### Exercise:
Every line of the material has to be retyped exactly.

### Dataset excerpts:

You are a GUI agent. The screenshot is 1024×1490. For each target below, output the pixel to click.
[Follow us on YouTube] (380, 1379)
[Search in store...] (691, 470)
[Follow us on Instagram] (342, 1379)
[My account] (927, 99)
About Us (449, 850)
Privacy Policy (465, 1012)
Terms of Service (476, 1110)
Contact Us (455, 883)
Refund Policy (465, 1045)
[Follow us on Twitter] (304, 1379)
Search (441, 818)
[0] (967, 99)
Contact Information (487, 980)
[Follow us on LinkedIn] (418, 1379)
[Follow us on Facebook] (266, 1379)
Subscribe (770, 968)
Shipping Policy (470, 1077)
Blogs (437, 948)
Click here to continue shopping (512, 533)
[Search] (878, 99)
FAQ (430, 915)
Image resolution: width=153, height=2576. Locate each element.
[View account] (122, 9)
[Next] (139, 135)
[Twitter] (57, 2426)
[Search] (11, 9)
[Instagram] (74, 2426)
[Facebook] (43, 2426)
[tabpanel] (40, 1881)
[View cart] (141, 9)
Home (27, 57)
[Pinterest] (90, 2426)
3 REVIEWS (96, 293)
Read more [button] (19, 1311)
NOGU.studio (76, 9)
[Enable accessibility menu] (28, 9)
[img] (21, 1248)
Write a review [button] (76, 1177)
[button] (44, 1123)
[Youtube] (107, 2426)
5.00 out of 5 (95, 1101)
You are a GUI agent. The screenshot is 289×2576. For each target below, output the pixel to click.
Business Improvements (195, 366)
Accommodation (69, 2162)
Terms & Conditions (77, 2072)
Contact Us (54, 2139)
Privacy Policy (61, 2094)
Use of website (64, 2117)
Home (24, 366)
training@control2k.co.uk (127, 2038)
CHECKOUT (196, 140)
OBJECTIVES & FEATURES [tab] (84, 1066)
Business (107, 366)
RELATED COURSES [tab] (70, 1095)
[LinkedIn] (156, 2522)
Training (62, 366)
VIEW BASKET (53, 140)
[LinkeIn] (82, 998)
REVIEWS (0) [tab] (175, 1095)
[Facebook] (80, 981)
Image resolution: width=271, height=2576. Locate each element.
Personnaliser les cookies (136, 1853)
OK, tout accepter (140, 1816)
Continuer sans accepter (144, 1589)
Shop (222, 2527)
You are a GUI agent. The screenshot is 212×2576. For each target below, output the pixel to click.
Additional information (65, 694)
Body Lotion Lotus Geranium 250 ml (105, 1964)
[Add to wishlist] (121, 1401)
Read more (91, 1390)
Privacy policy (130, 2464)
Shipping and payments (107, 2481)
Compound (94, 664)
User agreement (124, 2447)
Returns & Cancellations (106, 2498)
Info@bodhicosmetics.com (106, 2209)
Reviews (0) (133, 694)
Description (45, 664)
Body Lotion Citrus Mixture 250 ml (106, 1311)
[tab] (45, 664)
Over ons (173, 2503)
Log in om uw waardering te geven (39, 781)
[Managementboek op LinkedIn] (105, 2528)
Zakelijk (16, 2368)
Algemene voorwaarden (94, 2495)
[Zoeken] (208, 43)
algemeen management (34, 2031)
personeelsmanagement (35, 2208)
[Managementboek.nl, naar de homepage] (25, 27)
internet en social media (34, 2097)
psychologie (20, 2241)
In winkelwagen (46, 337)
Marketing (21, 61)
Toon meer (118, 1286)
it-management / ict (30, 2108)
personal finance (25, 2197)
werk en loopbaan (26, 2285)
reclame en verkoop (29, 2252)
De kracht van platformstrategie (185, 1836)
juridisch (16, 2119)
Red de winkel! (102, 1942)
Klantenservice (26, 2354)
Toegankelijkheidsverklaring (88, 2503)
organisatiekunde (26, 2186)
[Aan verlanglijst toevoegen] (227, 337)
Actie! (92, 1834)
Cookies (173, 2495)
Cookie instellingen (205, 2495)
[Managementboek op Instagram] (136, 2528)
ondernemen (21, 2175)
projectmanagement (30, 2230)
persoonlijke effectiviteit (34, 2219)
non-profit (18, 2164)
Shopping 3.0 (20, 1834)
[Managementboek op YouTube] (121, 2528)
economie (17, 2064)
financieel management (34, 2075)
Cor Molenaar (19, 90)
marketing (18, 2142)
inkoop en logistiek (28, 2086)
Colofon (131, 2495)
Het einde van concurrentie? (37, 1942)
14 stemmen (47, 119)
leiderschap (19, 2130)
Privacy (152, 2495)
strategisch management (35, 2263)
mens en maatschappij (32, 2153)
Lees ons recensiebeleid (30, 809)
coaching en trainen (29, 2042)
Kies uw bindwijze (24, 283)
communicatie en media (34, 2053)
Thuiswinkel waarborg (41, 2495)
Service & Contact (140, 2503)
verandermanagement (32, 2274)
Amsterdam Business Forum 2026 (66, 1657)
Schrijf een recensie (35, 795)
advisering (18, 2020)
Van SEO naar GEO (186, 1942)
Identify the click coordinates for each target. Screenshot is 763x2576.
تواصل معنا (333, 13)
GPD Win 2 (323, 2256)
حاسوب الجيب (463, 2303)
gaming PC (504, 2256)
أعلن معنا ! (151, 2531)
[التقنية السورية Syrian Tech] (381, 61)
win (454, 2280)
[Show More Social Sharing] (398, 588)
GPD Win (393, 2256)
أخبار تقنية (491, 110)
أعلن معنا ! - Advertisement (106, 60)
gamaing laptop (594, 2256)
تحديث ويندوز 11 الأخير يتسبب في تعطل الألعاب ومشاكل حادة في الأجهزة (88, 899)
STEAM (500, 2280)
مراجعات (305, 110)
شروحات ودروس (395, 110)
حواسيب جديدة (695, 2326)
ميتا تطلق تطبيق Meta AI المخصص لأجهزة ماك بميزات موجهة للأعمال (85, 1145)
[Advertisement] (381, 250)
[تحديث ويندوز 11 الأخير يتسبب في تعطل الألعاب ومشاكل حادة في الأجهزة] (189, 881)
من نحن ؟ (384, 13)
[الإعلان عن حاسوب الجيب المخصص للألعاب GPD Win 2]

### Exercise result:
You are a GUI agent. The screenshot is 1024×1490. For each target below, output the pixel to click.
[Follow us on YouTube] (380, 1379)
[Search in store...] (691, 470)
[Follow us on Instagram] (342, 1379)
[My account] (927, 99)
About Us (449, 850)
Privacy Policy (465, 1012)
Terms of Service (476, 1110)
Contact Us (455, 883)
Refund Policy (465, 1045)
[Follow us on Twitter] (304, 1379)
Search (441, 818)
[0] (967, 99)
Contact Information (487, 980)
[Follow us on LinkedIn] (418, 1379)
[Follow us on Facebook] (266, 1379)
Subscribe (770, 968)
Shipping Policy (470, 1077)
Blogs (437, 948)
Click here to continue shopping (512, 533)
[Search] (878, 99)
FAQ (430, 915)
Image resolution: width=153, height=2576. Locate each element.
[View account] (122, 9)
[Next] (139, 135)
[Twitter] (57, 2426)
[Search] (11, 9)
[Instagram] (74, 2426)
[Facebook] (43, 2426)
[tabpanel] (40, 1881)
[View cart] (141, 9)
Home (27, 57)
[Pinterest] (90, 2426)
3 REVIEWS (96, 293)
Read more [button] (19, 1311)
NOGU.studio (76, 9)
[Enable accessibility menu] (28, 9)
[img] (21, 1248)
Write a review [button] (76, 1177)
[button] (44, 1123)
[Youtube] (107, 2426)
5.00 out of 5 (95, 1101)
You are a GUI agent. The screenshot is 289×2576. For each target below, output the pixel to click.
Business Improvements (195, 366)
Accommodation (69, 2162)
Terms & Conditions (77, 2072)
Contact Us (54, 2139)
Privacy Policy (61, 2094)
Use of website (64, 2117)
Home (24, 366)
training@control2k.co.uk (127, 2038)
CHECKOUT (196, 140)
OBJECTIVES & FEATURES [tab] (84, 1066)
Business (107, 366)
RELATED COURSES [tab] (70, 1095)
[LinkedIn] (156, 2522)
Training (62, 366)
VIEW BASKET (53, 140)
[LinkeIn] (82, 998)
REVIEWS (0) [tab] (175, 1095)
[Facebook] (80, 981)
Image resolution: width=271, height=2576. Locate each element.
Personnaliser les cookies (136, 1853)
OK, tout accepter (140, 1816)
Continuer sans accepter (144, 1589)
Shop (222, 2527)
You are a GUI agent. The screenshot is 212×2576. For each target below, output the pixel to click.
Additional information (65, 694)
Body Lotion Lotus Geranium 250 ml (105, 1964)
[Add to wishlist] (121, 1401)
Read more (91, 1390)
Privacy policy (130, 2464)
Shipping and payments (107, 2481)
Compound (94, 664)
User agreement (124, 2447)
Returns & Cancellations (106, 2498)
Info@bodhicosmetics.com (106, 2209)
Reviews (0) (133, 694)
Description (45, 664)
Body Lotion Citrus Mixture 250 ml (106, 1311)
[tab] (45, 664)
Over ons (173, 2503)
Log in om uw waardering te geven (39, 781)
[Managementboek op LinkedIn] (105, 2528)
Zakelijk (16, 2368)
Algemene voorwaarden (94, 2495)
[Zoeken] (208, 43)
algemeen management (34, 2031)
personeelsmanagement (35, 2208)
[Managementboek.nl, naar de homepage] (25, 27)
internet en social media (34, 2097)
psychologie (20, 2241)
In winkelwagen (46, 337)
Marketing (21, 61)
Toon meer (118, 1286)
it-management / ict (30, 2108)
personal finance (25, 2197)
werk en loopbaan (26, 2285)
reclame en verkoop (29, 2252)
De kracht van platformstrategie (185, 1836)
juridisch (16, 2119)
Red de winkel! (102, 1942)
Klantenservice (26, 2354)
Toegankelijkheidsverklaring (88, 2503)
organisatiekunde (26, 2186)
[Aan verlanglijst toevoegen] (227, 337)
Actie! (92, 1834)
Cookies (173, 2495)
Cookie instellingen (205, 2495)
[Managementboek op Instagram] (136, 2528)
ondernemen (21, 2175)
projectmanagement (30, 2230)
persoonlijke effectiviteit (34, 2219)
non-profit (18, 2164)
Shopping 3.0 (20, 1834)
[Managementboek op YouTube] (121, 2528)
economie (17, 2064)
financieel management (34, 2075)
Cor Molenaar (19, 90)
marketing (18, 2142)
inkoop en logistiek (28, 2086)
Colofon (131, 2495)
Het einde van concurrentie? (37, 1942)
14 stemmen (47, 119)
leiderschap (19, 2130)
Privacy (152, 2495)
strategisch management (35, 2263)
mens en maatschappij (32, 2153)
Lees ons recensiebeleid (30, 809)
coaching en trainen (29, 2042)
Kies uw bindwijze (24, 283)
communicatie en media (34, 2053)
Thuiswinkel waarborg (41, 2495)
Service & Contact (140, 2503)
verandermanagement (32, 2274)
Amsterdam Business Forum 2026 (66, 1657)
Schrijf een recensie (35, 795)
advisering (18, 2020)
Van SEO naar GEO (186, 1942)
Identify the click coordinates for each target. Screenshot is 763x2576.
تواصل معنا (333, 13)
GPD Win 2 (323, 2256)
حاسوب الجيب (463, 2303)
gaming PC (504, 2256)
أعلن معنا ! (151, 2531)
[التقنية السورية Syrian Tech] (381, 61)
win (454, 2280)
[Show More Social Sharing] (398, 588)
GPD Win (393, 2256)
أخبار تقنية (491, 110)
أعلن معنا ! - Advertisement (106, 60)
gamaing laptop (594, 2256)
تحديث ويندوز 11 الأخير يتسبب في تعطل الألعاب ومشاكل حادة في الأجهزة (88, 899)
STEAM (500, 2280)
مراجعات (305, 110)
شروحات ودروس (395, 110)
حواسيب جديدة (695, 2326)
ميتا تطلق تطبيق Meta AI المخصص لأجهزة ماك بميزات موجهة للأعمال (85, 1145)
[Advertisement] (381, 250)
[تحديث ويندوز 11 الأخير يتسبب في تعطل الألعاب ومشاكل حادة في الأجهزة] (189, 881)
من نحن ؟ (384, 13)
[الإعلان عن حاسوب الجيب المخصص للألعاب GPD Win 2]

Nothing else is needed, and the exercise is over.